Data extracted from a collection:
<<<<

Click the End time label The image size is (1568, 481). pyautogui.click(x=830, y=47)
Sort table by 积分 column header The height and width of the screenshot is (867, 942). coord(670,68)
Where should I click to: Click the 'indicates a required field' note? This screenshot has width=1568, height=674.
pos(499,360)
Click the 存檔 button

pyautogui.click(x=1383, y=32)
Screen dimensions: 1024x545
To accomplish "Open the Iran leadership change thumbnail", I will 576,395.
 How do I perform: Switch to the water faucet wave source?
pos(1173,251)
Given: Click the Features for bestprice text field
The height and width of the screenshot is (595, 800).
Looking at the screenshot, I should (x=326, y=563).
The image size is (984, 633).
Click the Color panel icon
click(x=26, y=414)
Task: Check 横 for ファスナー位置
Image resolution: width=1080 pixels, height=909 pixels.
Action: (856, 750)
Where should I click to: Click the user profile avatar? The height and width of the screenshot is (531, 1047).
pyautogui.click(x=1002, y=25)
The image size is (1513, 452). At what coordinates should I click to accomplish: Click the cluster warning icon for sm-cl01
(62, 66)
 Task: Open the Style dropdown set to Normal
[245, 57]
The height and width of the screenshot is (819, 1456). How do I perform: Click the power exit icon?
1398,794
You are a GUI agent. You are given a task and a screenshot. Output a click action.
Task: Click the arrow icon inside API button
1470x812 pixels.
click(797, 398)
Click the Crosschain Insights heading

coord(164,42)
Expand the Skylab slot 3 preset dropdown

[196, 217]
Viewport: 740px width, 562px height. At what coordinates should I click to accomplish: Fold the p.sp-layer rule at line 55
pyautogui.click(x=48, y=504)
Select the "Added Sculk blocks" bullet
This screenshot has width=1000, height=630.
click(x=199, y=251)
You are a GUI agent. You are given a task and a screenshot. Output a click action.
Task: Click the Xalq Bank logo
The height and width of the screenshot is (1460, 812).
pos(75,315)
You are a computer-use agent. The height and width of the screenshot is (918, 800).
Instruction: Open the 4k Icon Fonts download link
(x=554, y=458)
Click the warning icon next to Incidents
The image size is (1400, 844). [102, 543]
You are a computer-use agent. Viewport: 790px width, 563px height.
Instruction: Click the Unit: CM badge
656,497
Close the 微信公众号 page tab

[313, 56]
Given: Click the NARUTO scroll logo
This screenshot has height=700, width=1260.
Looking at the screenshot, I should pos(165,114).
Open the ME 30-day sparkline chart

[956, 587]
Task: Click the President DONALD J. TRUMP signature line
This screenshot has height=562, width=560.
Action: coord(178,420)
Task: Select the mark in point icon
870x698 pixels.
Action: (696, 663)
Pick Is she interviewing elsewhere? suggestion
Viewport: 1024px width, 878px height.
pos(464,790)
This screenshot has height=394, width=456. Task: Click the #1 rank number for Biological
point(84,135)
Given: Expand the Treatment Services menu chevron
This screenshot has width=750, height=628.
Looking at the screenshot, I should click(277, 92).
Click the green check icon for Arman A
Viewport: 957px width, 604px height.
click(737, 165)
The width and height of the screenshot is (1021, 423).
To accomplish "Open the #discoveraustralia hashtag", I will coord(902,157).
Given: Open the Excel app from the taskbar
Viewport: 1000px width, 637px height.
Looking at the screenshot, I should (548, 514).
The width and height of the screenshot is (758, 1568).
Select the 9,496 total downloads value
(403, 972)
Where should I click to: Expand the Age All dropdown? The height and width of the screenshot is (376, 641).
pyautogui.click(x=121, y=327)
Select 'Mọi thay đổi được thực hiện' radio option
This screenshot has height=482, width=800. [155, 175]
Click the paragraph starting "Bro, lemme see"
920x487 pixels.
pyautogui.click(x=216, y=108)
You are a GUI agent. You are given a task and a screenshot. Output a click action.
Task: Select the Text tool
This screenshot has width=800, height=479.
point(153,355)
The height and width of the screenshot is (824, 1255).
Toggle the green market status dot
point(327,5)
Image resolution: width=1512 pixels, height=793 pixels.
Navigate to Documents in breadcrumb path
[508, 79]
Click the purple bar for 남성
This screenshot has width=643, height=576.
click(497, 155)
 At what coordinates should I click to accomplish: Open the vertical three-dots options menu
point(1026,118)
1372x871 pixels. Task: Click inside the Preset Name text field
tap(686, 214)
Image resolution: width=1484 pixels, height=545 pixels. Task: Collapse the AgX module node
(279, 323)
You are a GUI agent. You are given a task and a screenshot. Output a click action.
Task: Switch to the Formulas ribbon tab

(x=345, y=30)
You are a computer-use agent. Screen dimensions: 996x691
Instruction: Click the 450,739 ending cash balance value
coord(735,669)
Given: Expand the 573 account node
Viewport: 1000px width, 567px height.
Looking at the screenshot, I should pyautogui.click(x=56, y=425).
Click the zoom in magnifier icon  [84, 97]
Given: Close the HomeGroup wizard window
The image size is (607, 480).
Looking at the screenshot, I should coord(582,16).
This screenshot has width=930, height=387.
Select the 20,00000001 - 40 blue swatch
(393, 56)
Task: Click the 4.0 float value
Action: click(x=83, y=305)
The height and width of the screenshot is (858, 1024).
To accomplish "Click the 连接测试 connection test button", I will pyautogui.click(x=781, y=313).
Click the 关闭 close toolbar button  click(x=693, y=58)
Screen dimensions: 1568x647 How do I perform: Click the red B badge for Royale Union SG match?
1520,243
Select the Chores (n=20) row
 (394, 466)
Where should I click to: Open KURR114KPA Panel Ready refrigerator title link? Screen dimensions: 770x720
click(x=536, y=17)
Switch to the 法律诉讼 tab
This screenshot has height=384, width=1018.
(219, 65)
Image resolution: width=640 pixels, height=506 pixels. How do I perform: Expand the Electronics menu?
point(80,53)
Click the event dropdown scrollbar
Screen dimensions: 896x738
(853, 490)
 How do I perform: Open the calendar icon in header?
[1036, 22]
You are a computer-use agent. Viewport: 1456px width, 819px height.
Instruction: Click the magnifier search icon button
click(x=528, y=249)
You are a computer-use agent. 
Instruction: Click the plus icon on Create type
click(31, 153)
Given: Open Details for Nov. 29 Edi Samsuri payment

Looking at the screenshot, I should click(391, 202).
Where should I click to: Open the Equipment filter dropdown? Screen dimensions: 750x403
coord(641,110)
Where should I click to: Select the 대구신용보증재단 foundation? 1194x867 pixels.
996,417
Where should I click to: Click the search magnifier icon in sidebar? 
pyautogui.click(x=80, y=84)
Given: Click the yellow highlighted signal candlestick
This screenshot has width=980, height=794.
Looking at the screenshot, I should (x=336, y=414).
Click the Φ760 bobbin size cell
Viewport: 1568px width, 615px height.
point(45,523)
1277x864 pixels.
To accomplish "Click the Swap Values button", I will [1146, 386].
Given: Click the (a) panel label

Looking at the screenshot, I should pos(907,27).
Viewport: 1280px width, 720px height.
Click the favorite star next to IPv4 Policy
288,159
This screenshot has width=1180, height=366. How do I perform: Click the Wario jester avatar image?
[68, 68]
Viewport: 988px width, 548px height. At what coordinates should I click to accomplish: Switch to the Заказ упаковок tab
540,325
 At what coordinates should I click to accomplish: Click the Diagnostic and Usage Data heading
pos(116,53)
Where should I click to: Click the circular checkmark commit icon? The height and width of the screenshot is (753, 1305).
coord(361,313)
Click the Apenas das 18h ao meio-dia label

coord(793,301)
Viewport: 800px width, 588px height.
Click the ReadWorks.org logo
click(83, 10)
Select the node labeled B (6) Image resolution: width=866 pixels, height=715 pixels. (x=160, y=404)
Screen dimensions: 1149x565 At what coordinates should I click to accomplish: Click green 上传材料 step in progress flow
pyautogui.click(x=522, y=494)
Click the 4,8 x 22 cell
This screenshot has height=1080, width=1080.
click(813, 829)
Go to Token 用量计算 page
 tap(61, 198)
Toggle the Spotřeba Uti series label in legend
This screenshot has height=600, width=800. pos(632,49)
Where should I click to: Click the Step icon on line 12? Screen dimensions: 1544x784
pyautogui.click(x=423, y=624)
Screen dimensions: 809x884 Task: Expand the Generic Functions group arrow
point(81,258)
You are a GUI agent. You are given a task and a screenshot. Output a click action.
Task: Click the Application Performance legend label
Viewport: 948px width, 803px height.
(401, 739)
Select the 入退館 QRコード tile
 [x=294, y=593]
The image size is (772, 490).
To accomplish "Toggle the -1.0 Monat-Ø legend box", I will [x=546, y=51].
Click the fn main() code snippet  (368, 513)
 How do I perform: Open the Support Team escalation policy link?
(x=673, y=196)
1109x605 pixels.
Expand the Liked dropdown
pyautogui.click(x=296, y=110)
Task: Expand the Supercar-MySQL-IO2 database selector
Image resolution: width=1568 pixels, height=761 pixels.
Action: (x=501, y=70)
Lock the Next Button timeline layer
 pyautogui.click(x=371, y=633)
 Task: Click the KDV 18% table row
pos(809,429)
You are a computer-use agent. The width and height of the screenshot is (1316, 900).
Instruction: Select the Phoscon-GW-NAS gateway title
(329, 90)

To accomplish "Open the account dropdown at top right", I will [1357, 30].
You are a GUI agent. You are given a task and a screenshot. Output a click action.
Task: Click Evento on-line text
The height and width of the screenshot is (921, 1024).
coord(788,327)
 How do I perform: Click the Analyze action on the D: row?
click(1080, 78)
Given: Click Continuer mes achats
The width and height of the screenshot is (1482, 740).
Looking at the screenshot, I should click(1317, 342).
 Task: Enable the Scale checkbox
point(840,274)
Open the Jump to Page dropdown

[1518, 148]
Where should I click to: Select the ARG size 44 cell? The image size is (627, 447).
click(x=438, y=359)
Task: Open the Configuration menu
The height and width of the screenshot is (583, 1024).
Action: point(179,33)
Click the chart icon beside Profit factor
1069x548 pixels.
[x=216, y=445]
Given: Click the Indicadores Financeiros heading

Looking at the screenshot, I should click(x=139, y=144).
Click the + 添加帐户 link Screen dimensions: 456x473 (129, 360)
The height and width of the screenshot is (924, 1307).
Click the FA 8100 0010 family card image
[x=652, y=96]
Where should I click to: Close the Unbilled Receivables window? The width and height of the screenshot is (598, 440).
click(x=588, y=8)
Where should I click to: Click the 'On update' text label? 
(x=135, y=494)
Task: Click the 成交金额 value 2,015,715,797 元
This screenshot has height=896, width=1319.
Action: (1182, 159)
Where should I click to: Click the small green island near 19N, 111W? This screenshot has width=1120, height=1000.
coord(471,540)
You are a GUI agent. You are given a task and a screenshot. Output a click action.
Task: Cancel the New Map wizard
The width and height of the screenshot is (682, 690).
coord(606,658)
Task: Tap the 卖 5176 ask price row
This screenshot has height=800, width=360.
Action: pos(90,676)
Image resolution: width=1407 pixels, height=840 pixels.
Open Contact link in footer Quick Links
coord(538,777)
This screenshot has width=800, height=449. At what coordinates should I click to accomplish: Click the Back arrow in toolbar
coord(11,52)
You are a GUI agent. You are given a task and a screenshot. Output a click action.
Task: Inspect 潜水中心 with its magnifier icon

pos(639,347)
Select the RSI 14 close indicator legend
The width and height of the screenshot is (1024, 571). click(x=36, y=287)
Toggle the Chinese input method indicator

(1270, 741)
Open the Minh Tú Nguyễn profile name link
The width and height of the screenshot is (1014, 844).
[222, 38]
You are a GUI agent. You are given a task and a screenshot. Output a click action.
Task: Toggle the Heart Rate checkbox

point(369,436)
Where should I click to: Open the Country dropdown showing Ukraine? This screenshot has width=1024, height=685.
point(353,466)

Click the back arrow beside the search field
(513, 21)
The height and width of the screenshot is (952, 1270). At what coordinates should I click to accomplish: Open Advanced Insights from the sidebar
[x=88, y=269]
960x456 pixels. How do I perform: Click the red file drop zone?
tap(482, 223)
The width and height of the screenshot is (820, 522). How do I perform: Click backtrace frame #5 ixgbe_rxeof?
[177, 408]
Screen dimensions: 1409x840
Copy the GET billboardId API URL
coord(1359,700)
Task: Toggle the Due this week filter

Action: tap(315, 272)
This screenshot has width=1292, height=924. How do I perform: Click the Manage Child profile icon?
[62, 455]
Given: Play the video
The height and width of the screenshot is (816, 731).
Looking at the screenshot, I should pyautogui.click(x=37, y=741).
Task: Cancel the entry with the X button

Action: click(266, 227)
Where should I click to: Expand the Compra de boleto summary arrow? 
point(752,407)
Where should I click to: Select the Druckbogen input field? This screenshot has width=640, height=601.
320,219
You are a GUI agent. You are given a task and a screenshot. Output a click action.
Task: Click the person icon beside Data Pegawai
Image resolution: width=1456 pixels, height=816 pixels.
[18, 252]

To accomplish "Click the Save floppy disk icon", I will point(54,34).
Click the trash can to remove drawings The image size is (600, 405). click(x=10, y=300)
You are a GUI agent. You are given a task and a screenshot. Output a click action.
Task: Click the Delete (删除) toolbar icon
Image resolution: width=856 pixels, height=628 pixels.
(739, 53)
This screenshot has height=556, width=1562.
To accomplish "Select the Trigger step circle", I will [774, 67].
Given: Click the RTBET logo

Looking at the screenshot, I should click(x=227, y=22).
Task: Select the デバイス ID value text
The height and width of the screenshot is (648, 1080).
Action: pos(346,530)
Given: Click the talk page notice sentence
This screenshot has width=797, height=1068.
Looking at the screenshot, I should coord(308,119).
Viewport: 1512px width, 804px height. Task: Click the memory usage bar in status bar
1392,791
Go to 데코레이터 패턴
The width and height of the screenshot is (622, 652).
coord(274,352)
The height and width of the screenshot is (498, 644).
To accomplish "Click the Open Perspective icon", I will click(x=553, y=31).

>>>>

AIM: Locate every line in the entries above that contains the word "node" and copy each one out. Case counts.

WRITTEN RESPONSE:
Image resolution: width=1484 pixels, height=545 pixels. Task: Collapse the AgX module node
Given: Expand the 573 account node
Select the node labeled B (6) Image resolution: width=866 pixels, height=715 pixels. (x=160, y=404)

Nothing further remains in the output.